Todos passamos horas no criador de personagens a esculpir o V perfeito em Cyberpunk 2077, a encontrar os casacos néon mais selvagens e a colocar implantes—apenas para nunca ver o nosso personagem fora do ecrã de inventário ou a conduzir uma mota.

É um ponto sensível para os fãs que adoram o estilo de terceira pessoa de jogos como GTA ou The Witcher. No entanto, se esperavas que a sequela, com nome de código Project Orion, mudasse o cenário, talvez queiras gerir essas expectativas.


Imersão acima da vaidade

Existe uma sensação específica, crua e claustrofóbica quando jogas Cyberpunk 2077. Quando um Fixer te sopra fumo na cara ou um NPC faz um contacto visual desconfortável, o impacto é maior porque não há uma barreira de câmara a proteger-te.

Essa intimidade “na cara” é exatamente o que a CD Projekt Red parece determinada a proteger. O Diretor Criativo Igor Sarzyński foi recentemente ao Bluesky para abordar isto diretamente.

Embora tenha admitido que as cinemáticas na terceira pessoa podem parecer “incrivelmente espantosas” (referindo-se a algumas imagens de bastidores de Phantom Liberty), traçou um limite claro.

Para a equipa, a “imersão ininterrupta” supera o fator fixe de ver o teu personagem a atuar numa cena. Basicamente, eles não querem quebrar o feitiço. Se a câmara se afasta, deixas de ser o protagonista e começas a ver um filme sobre ele.

Sarzyński deixou uma citação forte relativamente à exigência de uma opção de alternância: “Quando algo é para todos, na realidade, não é para ninguém.”
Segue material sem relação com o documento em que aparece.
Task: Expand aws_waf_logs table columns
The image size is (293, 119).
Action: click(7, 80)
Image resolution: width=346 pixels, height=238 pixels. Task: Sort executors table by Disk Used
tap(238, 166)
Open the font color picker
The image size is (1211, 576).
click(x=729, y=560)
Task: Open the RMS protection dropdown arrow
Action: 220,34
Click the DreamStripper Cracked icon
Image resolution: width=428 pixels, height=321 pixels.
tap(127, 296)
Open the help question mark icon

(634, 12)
Project Orion: Manter a visão

Isto não é apenas teimosia; trata-se de design narrativo. No primeiro jogo, a história era profundamente interna—lidando literalmente com outra consciência presa na tua cabeça e o teu corpo a decair.

Sarzyński já salientou anteriormente que este tipo específico de “body horror” e narrativa subjetiva simplesmente não aterra da mesma forma se estiveres a flutuar um metro atrás do personagem.

Embora Project Orion ainda esteja em pré-produção (e provavelmente chegue depois da próxima saga Witcher), a direção é clara. Eles levaram a narrativa na terceira pessoa ao limite com The Witcher 3, mas Cyberpunk é uma besta diferente.

Foi concebido para simular a sensação de estar preso num pesadelo distópico de alta tecnologia, não apenas a olhar para um. Por isso, embora possamos não ver o nosso estilo fresco nas cutscenes, provavelmente teremos uma história que te agarra pelo colarinho e não te larga.

Sabe mais também sobre a janela de lançamento esperada de Project Orion como sequela de Cyberpunk 2077!


Veredito: A abordagem na primeira pessoa é a correta?

Honestamente? Sim. Embora doa esconder as nossas escolhas de moda, Cyberpunk destaca-se pela sua perspetiva. Força-te a olhar para cima para os arranha-céus e para baixo para o lixo da sarjeta, ancorando-te em Night City de uma forma que os jogos na terceira pessoa raramente conseguem. Se a CDPR mantiver a sua posição, a sequela será provavelmente tão intensa e pessoal como o original.

Achas que um modo na Terceira Pessoa é essencial, ou arruína a imersão?